The Punic infantry turned in a body upon the Barbarians, and cut them
off. Their maniples wheeled about at intervals from one another. The
more brilliant Carthaginian weapons encircled them like golden crowns;
there was a swarming movement in the centre, and the sun, striking down
upon the points of the swords, made them glitter with white flickering
gleams. However, files of Clinabarians lay stretched upon the plain;
some Mercenaries snatched away their armour, clothed themselves in it,
and then returned to the fray. The deluded Carthaginians were several
times entangled in their midst. They would stand stupidly motionless,
or else would back, surge again, and triumphant shouts rising in the
distance seemed to drive them along like derelicts in a storm. Hamilcar
was growing desperate; all was about to perish beneath the genius of
Matho and the invincible courage of the Mercenaries.

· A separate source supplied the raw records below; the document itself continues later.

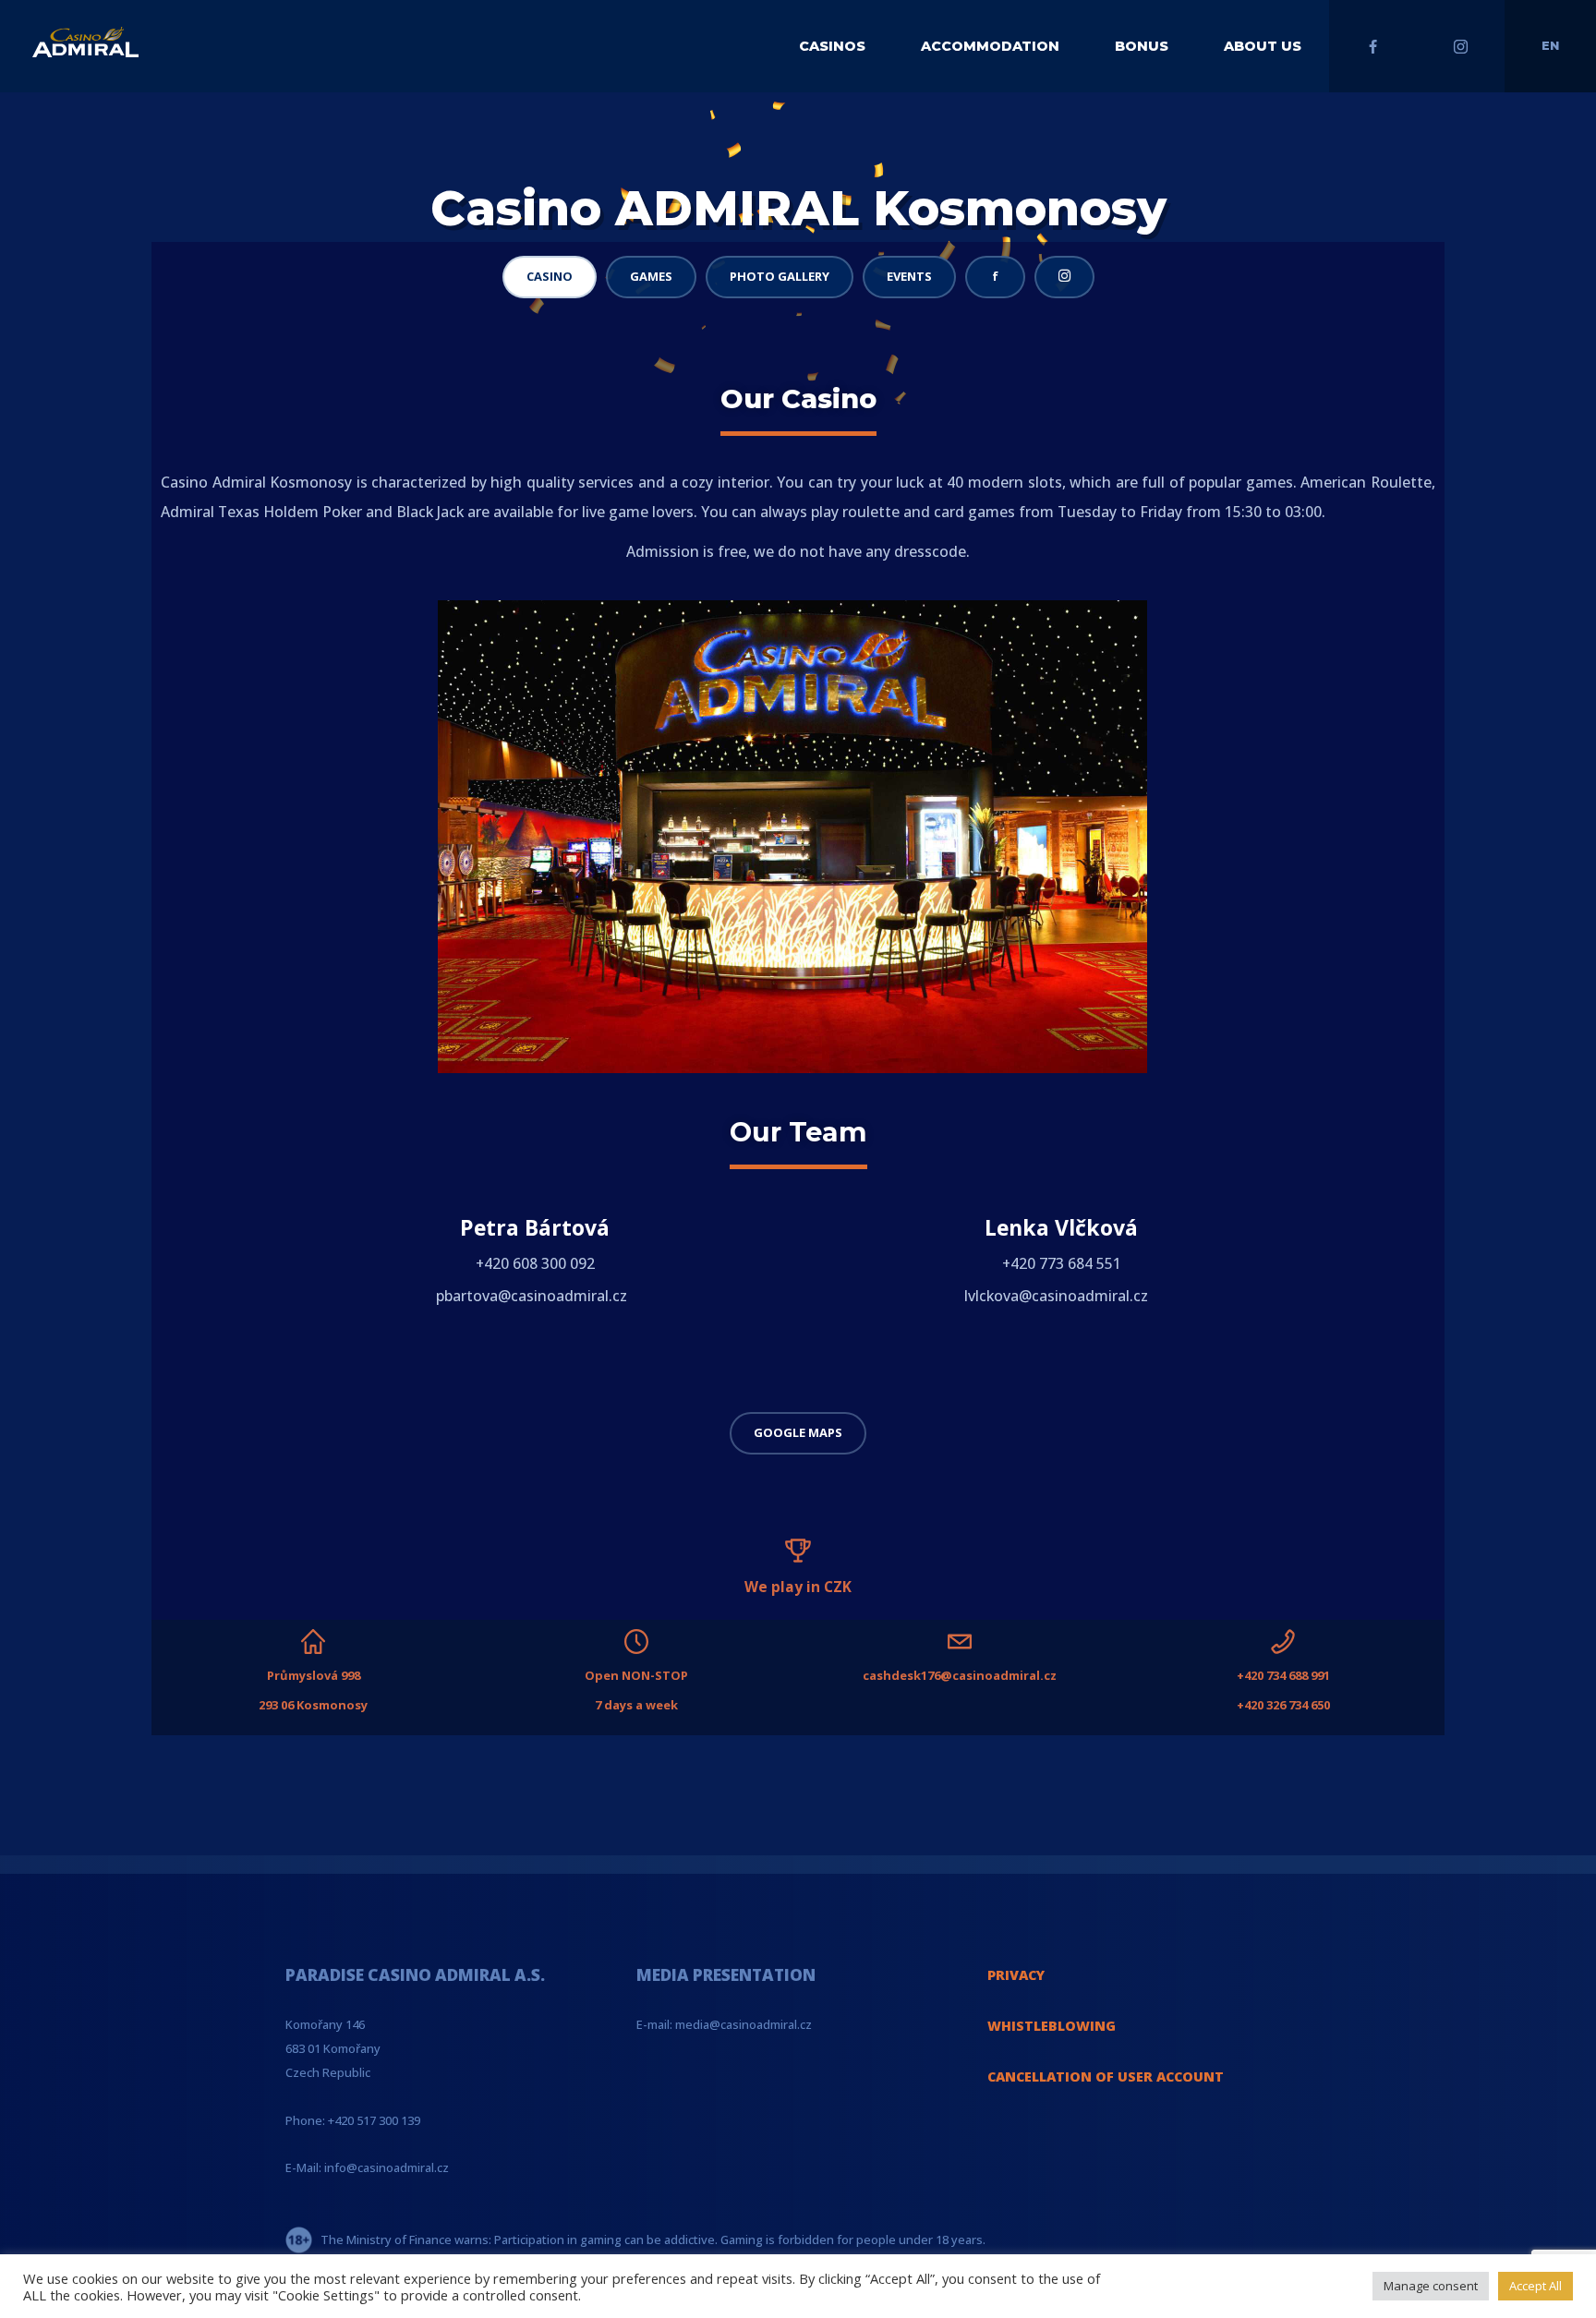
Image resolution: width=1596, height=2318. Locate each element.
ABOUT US (1262, 46)
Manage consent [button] (1431, 2285)
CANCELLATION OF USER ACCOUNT (1105, 2076)
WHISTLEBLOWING (1051, 2025)
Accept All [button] (1535, 2285)
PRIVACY (1016, 1975)
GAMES (651, 276)
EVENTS (909, 276)
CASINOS (832, 46)
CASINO (549, 276)
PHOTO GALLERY (779, 276)
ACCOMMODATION (990, 46)
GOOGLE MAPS (798, 1432)
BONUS (1141, 46)
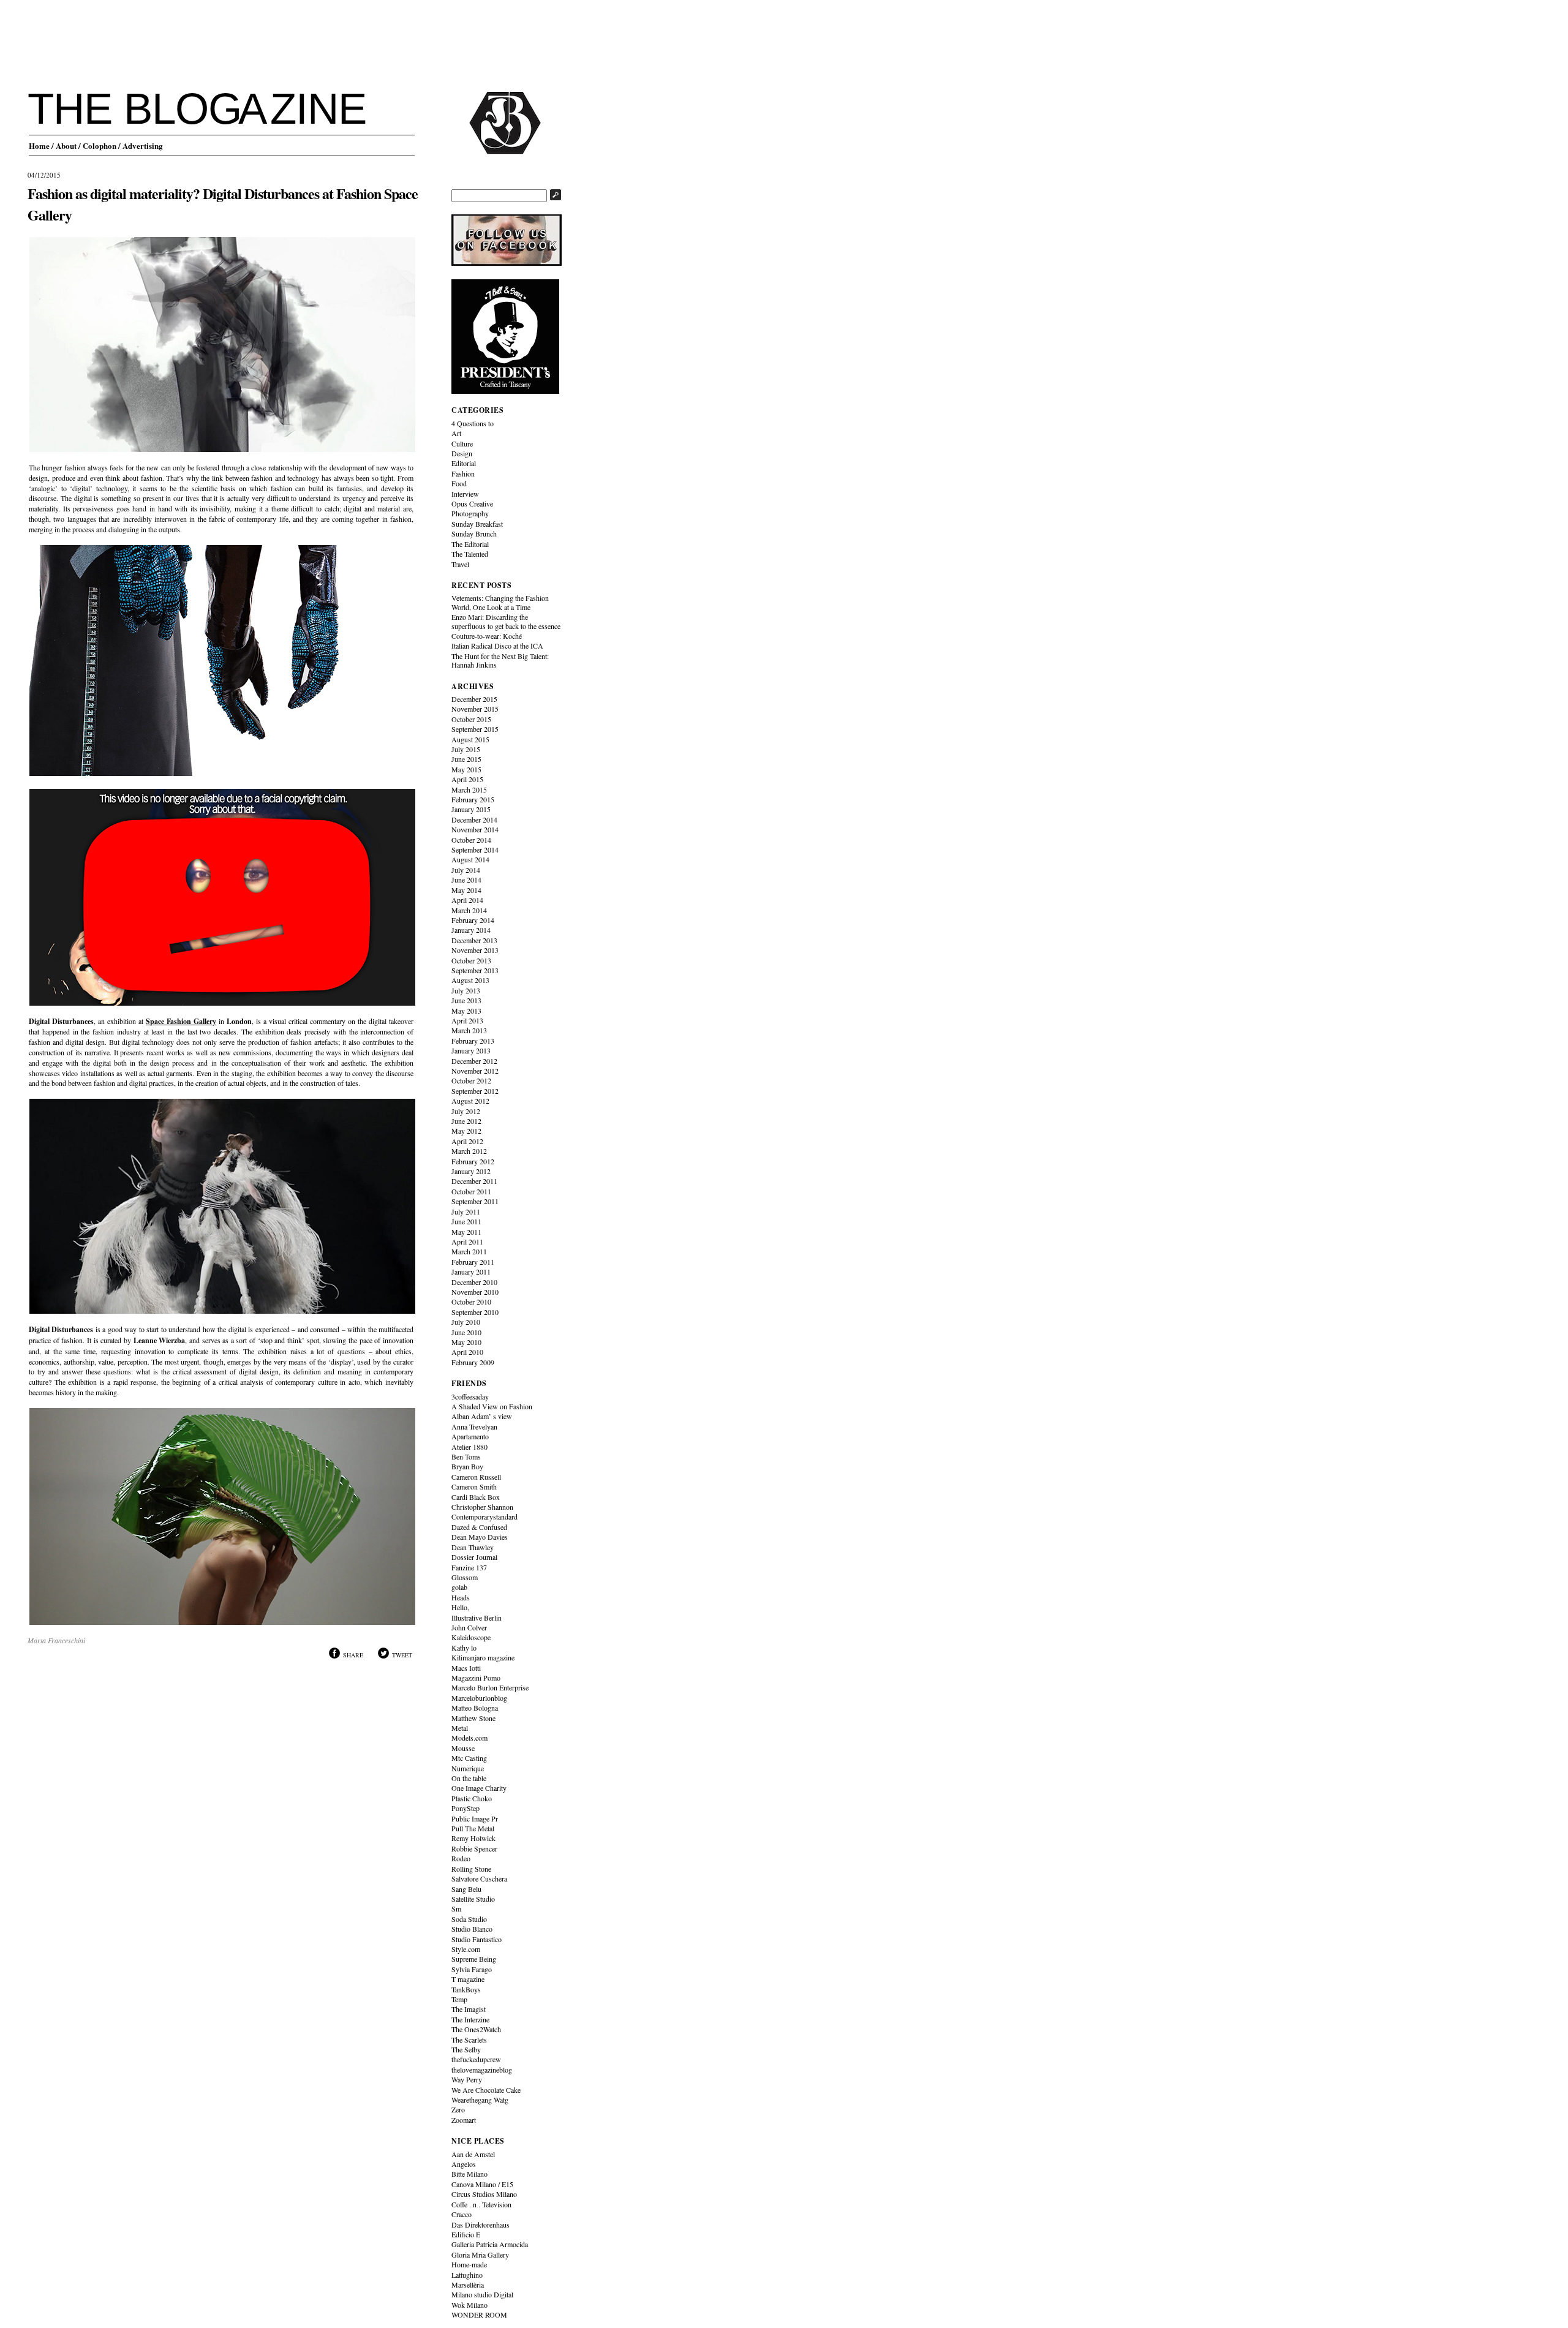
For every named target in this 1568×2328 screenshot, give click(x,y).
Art (456, 433)
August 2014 (470, 859)
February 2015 (472, 799)
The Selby (466, 2049)
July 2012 (465, 1111)
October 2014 (471, 840)
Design (461, 453)
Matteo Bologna (474, 1707)
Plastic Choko (471, 1798)
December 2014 (474, 819)
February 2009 (472, 1362)
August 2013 (470, 980)
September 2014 (475, 849)
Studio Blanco (471, 1929)
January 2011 (471, 1271)
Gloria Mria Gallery (480, 2254)
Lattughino (467, 2275)
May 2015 (466, 769)
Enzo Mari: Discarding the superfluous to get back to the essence (505, 621)
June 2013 (466, 1000)
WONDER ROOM (479, 2314)
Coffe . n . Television (481, 2204)
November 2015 (475, 709)
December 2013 (474, 940)
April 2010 (467, 1352)
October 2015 (471, 719)
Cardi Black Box (475, 1497)
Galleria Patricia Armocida (489, 2244)
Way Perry (466, 2079)
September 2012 (475, 1091)
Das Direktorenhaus (480, 2224)
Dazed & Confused (479, 1527)
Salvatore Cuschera (479, 1878)
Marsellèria (467, 2284)
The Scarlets (469, 2039)
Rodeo (460, 1858)
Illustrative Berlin (476, 1617)
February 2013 (472, 1040)
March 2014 (469, 910)
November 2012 (475, 1070)
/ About (64, 145)
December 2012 (474, 1061)
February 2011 (472, 1262)
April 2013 (467, 1020)
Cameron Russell (476, 1477)
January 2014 (471, 930)
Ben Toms (466, 1456)
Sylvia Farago (471, 1969)
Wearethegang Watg (479, 2099)
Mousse (463, 1748)
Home (39, 145)
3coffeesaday (470, 1396)
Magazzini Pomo (475, 1677)
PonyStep (465, 1808)
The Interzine (470, 2019)
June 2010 (466, 1332)
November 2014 (475, 829)
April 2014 (467, 900)
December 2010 (474, 1282)
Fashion (463, 473)
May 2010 (466, 1342)
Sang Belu (466, 1889)
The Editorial (470, 544)
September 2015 (475, 729)
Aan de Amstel (473, 2154)
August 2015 (470, 739)
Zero (458, 2109)
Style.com (465, 1949)
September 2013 (475, 970)
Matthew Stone (473, 1718)
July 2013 (465, 990)
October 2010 (471, 1301)
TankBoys (466, 1989)
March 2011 (469, 1251)
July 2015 (465, 749)
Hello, (460, 1607)
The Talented (469, 554)
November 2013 (475, 950)
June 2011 (466, 1221)
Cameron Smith (474, 1486)
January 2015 (471, 809)
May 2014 (466, 890)
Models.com (469, 1737)
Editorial (463, 463)
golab (459, 1587)
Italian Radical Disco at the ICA (497, 645)
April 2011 (467, 1241)
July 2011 (465, 1211)
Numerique (467, 1768)
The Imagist (468, 2009)
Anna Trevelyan (474, 1426)
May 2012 (466, 1131)
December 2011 (474, 1181)
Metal (459, 1728)
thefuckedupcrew (476, 2059)
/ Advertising (140, 145)
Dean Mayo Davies (479, 1537)
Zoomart (463, 2120)
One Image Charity (479, 1788)
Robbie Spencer (474, 1848)
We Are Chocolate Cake (486, 2090)
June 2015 (466, 759)
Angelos (463, 2164)
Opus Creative (472, 503)
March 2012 (469, 1151)
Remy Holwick (473, 1838)
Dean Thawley (472, 1547)
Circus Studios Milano (484, 2194)
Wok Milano (469, 2305)
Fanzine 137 (469, 1567)
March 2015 (469, 789)
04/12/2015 (44, 174)
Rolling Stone (471, 1869)
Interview (465, 494)
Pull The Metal (472, 1828)
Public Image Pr (474, 1818)
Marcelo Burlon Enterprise (490, 1687)
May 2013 (466, 1010)
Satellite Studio (473, 1899)
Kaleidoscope (471, 1637)
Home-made (469, 2264)
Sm (456, 1908)
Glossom (464, 1577)
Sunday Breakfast (477, 524)
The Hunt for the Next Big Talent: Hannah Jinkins (500, 660)
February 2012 (472, 1161)
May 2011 (466, 1232)
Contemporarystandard (484, 1516)
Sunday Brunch (474, 533)
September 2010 (475, 1312)
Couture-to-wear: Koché (486, 636)
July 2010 (465, 1322)
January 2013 (471, 1050)
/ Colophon (97, 145)
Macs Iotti (466, 1668)
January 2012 (471, 1171)
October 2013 (471, 960)
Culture (462, 443)
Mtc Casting (469, 1758)
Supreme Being (473, 1959)
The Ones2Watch (476, 2029)
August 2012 (470, 1101)
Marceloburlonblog (479, 1698)
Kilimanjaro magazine (482, 1657)
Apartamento (470, 1436)
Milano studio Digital (482, 2294)
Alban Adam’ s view (481, 1416)
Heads (460, 1597)
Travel (460, 564)
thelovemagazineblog (481, 2069)
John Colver (469, 1627)
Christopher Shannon (482, 1507)
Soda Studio (469, 1919)
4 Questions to (472, 423)
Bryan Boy (467, 1466)
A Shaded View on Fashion (491, 1406)
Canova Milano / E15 (482, 2184)
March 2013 (469, 1030)
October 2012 (471, 1080)
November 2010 (475, 1292)
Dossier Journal (474, 1557)
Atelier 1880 (469, 1447)
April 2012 (467, 1141)
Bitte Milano (469, 2174)
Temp (459, 1999)
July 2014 (465, 870)
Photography (470, 513)
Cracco (461, 2214)
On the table (468, 1778)
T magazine (467, 1979)
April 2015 (467, 779)
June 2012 (466, 1121)
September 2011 (475, 1201)
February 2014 (472, 920)
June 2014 (466, 879)
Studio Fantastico (476, 1939)
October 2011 (471, 1191)
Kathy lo (464, 1647)
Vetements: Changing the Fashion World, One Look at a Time (500, 602)
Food (459, 483)
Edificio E (465, 2234)
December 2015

But a great noise of tabourines burst forth on the horizon. It was a
crowd of old men, sick persons, children of fifteen years of age, and
even women, who, being unable to withstand their distress any longer,
had set out from Carthage, and, for the purpose of placing themselves
under the protection of something formidable, had taken from Hamilcar's
palace the only elephant that the Republic now possessed,--that one,
namely, whose trunk had been cut off.